1, two page content format exactly the same.
2, two page content is the same, but the format is different.
3, two pages part of the same content and the same format.
4, two page parts are important the same but the format is different.
Implementation method:
Page check weight, first of all, the Web page is organized into a title and body document, to facilitate the search heavy. So the Web page check heavy again called "Document check Weight". "Document check weight" is generally divided into three steps,
Feature extraction.
Second, similarity calculation and evaluation.
Third, the elimination of heavy.
1. Feature Extraction
When we judge the similarity, we can usually compare the invariant features, and the first step of file checking is to feature extraction. That is, the content of the document is decomposed, which is represented by a set of features that make up the document, and this step is to compare and compute the similarity of the later features.
Feature extraction has many methods, we mainly say two kinds of classical algorithms, "I-match algorithm", "Shingle algorithm."
The "I-match algorithm" is not dependent on the complete information analysis, but uses the statistical characteristics of the data set to extract the main features of the document and discard the non main features.
The "shingle algorithm" is used to extract multiple feature words and compare the similarity of two feature sets to achieve document weight checking.
2. Calculation and evaluation of similarity
After the feature extraction, we need to carry on the characteristic contrast, because the second step of webpage checking is similarity calculation and evaluation.
I-match algorithm has only one feature, when input a document, according to the terms of the IDF (inverse text frequency index, inverse document frequency abbreviation for IDF) filter out some key features, That is, a particular high and low frequency words in an article often do not reflect the nature of this article. So the high-frequency and low-frequency words are removed from the document and the unique hash value of the document is computed (hash simply maps the data value to the address). The value of the data as input, after calculation can get the address value. , documents with the same hash value are duplicated.
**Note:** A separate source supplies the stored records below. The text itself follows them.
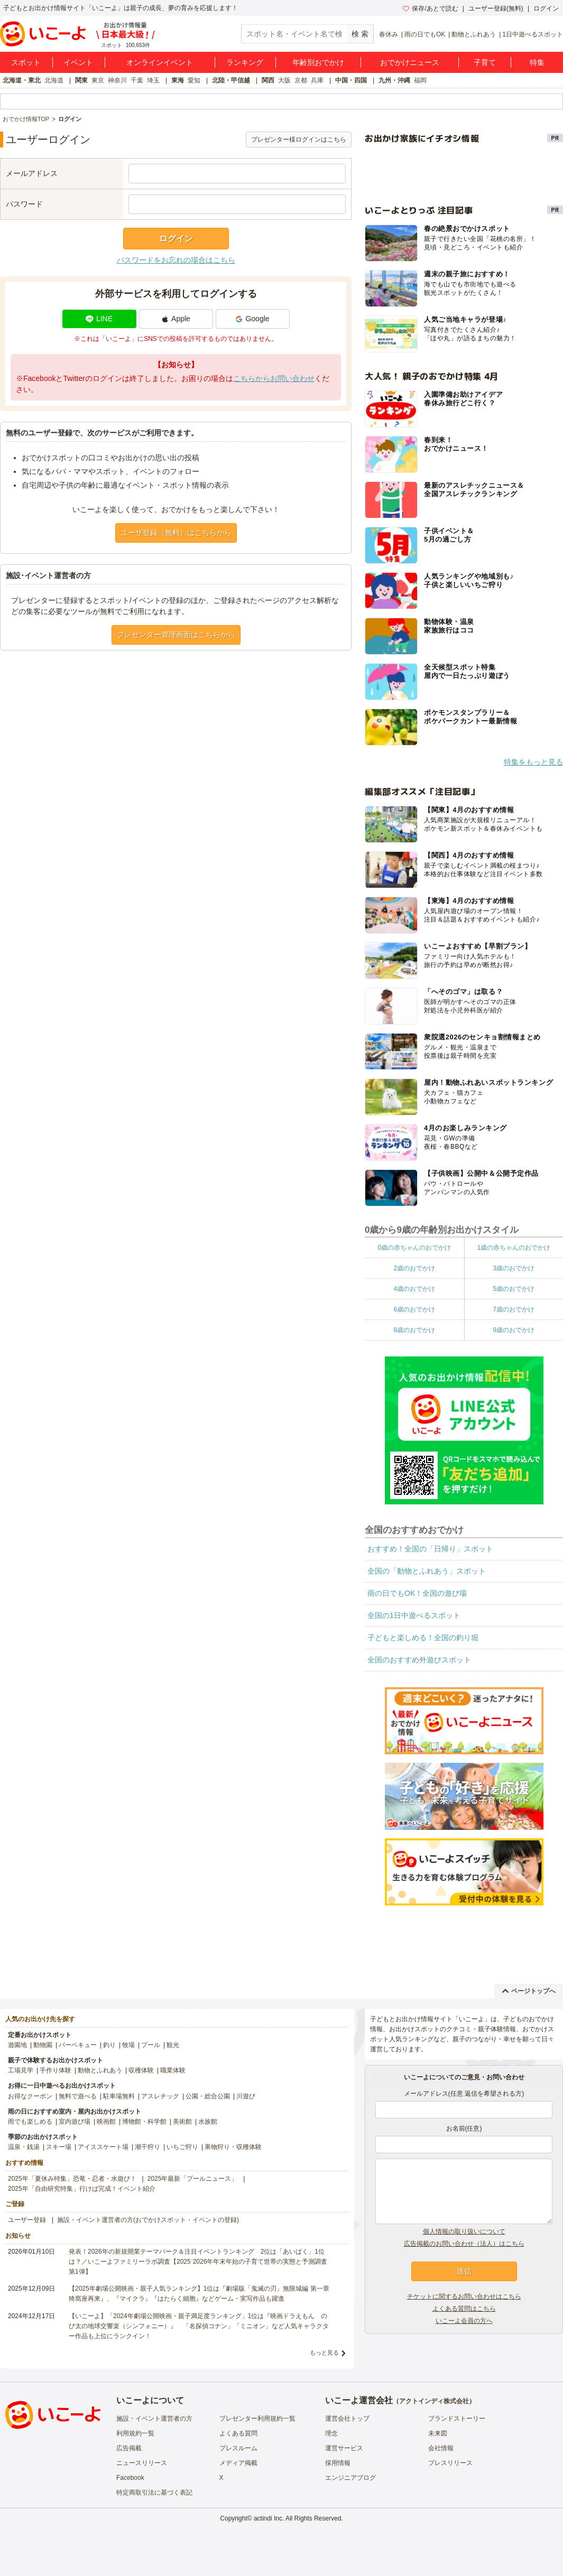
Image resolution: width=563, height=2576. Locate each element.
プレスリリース (450, 2463)
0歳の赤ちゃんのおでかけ (414, 1247)
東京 (97, 80)
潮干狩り (147, 2147)
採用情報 (337, 2463)
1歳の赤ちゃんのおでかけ (513, 1247)
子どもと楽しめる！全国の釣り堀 (422, 1637)
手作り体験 (55, 2070)
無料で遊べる (78, 2096)
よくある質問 (238, 2433)
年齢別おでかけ (318, 62)
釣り (109, 2045)
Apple (175, 318)
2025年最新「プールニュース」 (192, 2178)
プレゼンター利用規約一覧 (257, 2418)
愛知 (194, 80)
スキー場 (58, 2147)
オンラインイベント (159, 62)
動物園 (42, 2045)
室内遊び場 (74, 2121)
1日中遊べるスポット (532, 34)
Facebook (130, 2477)
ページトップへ (529, 1991)
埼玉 (153, 80)
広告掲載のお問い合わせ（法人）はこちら (464, 2243)
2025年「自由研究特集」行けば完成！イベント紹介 (81, 2188)
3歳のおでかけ (513, 1268)
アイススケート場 (103, 2147)
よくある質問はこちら (464, 2308)
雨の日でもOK (424, 34)
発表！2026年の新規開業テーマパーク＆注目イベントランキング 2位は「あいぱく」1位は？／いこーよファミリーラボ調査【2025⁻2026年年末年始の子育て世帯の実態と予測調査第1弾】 (198, 2261)
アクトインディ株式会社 (434, 2401)
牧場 (128, 2045)
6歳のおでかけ (414, 1309)
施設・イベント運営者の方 (154, 2418)
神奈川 (117, 80)
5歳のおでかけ (513, 1288)
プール (150, 2045)
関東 (81, 80)
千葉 (137, 80)
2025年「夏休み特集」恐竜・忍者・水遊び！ (72, 2178)
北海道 (53, 80)
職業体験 (173, 2070)
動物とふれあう (473, 34)
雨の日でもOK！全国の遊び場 (417, 1593)
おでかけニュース (409, 62)
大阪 (284, 80)
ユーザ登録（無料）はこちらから (176, 532)
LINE (99, 318)
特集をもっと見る (533, 762)
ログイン (546, 8)
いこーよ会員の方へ (464, 2320)
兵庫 (317, 80)
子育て (485, 62)
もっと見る (324, 2352)
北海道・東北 (22, 80)
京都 (300, 80)
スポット (26, 62)
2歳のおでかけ (414, 1268)
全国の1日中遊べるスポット (413, 1615)
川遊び (245, 2096)
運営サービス (344, 2448)
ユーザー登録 (27, 2220)
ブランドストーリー (456, 2418)
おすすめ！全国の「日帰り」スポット (430, 1549)
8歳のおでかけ (414, 1330)
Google (252, 318)
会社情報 (441, 2448)
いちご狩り (182, 2147)
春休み (388, 34)
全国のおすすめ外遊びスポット (419, 1660)
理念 (331, 2433)
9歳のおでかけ (513, 1330)
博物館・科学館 (144, 2121)
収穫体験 (141, 2070)
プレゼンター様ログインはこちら (298, 139)
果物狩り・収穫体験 (233, 2147)
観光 (173, 2045)
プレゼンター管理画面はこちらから (176, 634)
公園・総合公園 (208, 2096)
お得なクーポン (30, 2096)
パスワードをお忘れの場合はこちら (176, 260)
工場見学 (20, 2070)
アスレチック (160, 2096)
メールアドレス (32, 173)
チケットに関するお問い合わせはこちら (464, 2296)
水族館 (207, 2121)
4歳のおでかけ (414, 1288)
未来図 (437, 2433)
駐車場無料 (119, 2096)
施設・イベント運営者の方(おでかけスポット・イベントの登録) (148, 2220)
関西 (268, 80)
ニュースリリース (141, 2463)
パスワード (24, 204)
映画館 (106, 2121)
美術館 (182, 2121)
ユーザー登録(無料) (495, 8)
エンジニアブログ (350, 2477)
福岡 (420, 80)
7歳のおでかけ (513, 1309)
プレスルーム (238, 2448)
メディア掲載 (238, 2463)
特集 (537, 62)
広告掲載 (129, 2448)
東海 (177, 80)
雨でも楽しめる (30, 2121)
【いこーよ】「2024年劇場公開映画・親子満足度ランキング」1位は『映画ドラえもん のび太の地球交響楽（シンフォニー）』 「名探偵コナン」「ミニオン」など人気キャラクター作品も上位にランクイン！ (199, 2326)
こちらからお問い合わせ (274, 378)
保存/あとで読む (430, 8)
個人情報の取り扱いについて (464, 2231)
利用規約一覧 (135, 2433)
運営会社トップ (347, 2418)
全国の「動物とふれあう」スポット (426, 1571)
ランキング (244, 62)
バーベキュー (78, 2045)
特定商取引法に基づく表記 (154, 2492)
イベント (78, 62)
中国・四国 (351, 80)
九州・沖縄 (394, 80)
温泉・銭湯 (24, 2147)
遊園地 (17, 2045)
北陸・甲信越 (231, 80)
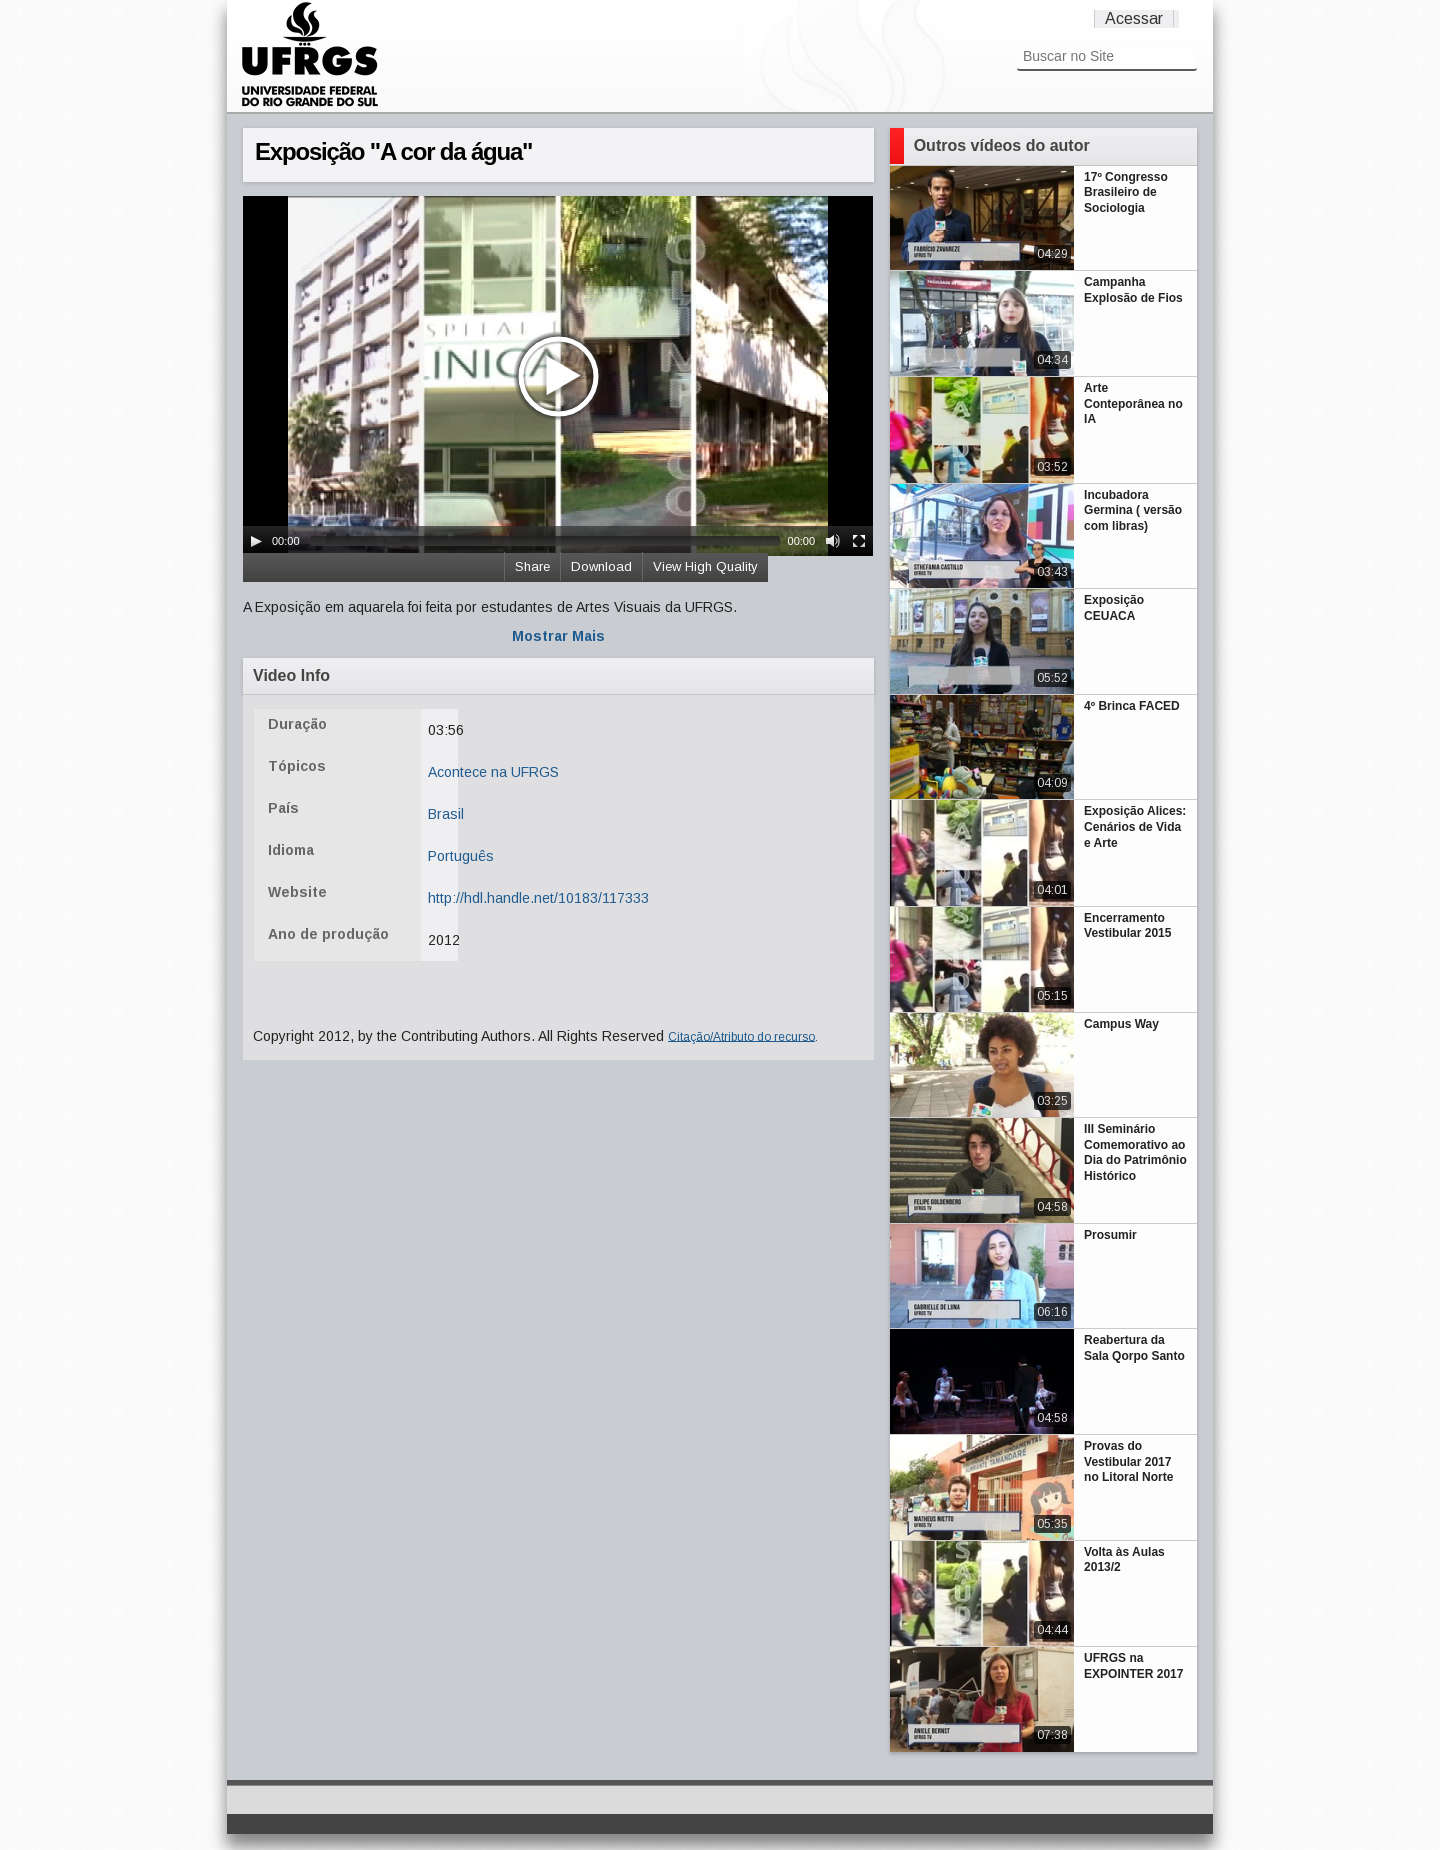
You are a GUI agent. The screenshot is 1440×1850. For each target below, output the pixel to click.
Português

Shingle algorithm is to extract a number of features for comparison, so the processing is more complex, the comparison method is exactly the number of shingle. Then divided by the total number of shingle in two documents minus the number of consistent shingle, this method calculates the value "Jaccard coefficient", which can be used to determine the similarity of the set. The intersection of the set of methods for calculating the Jaccard coefficients is divided by the set.
3. Weight dissipation
For deletion of duplicate content, the search engine takes into account many factors, so the simplest and most practical method is used. The first crawler-crawled page also guarantees a high degree of priority in preserving original Web pages.
Web page Check heavy work is indispensable in the system, delete the duplicate page, so the other links of the search engine will also reduce a lot of unnecessary trouble, save the index storage space, reduce the query cost, improve the efficiency of PageRank calculation. Convenient for search engine users.